→ **Exercise brief**
Pictures are to be left out, but please repeat each record exactly.

Saved data entries:
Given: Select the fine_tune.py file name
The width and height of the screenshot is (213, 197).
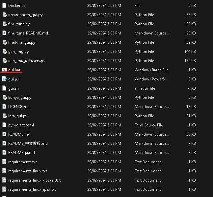Looking at the screenshot, I should pyautogui.click(x=19, y=24).
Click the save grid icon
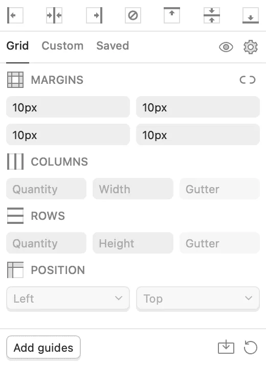 (x=226, y=347)
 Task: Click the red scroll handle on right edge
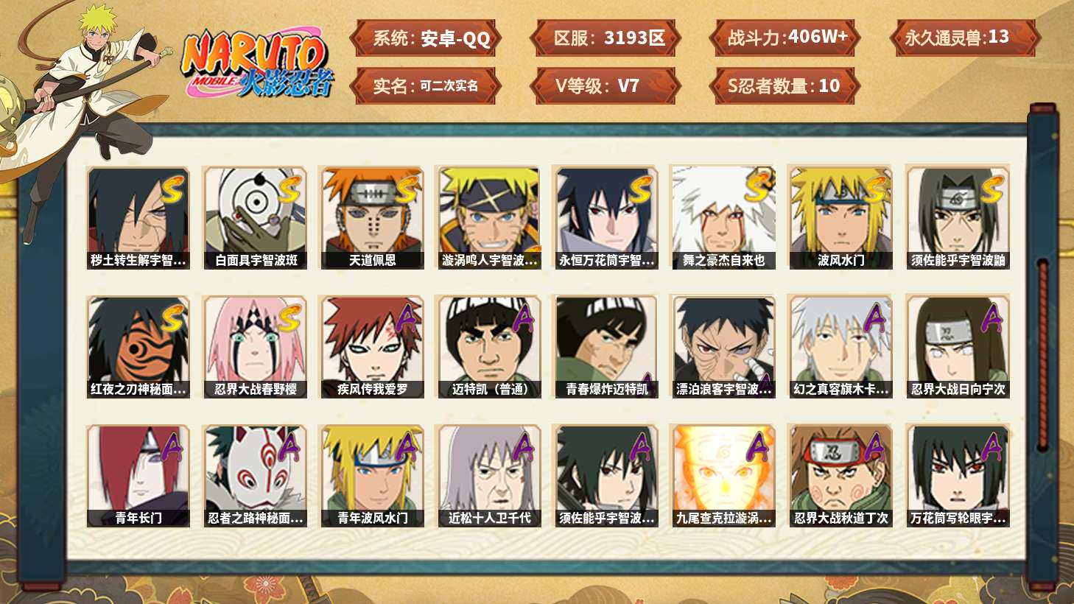[1042, 354]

→ **Completed exercise**
Given: Select the fine_tune.py file name
The width and height of the screenshot is (213, 197).
Looking at the screenshot, I should pyautogui.click(x=19, y=24).
Click the save grid icon
 (x=226, y=347)
 Task: Click the red scroll handle on right edge
[1042, 354]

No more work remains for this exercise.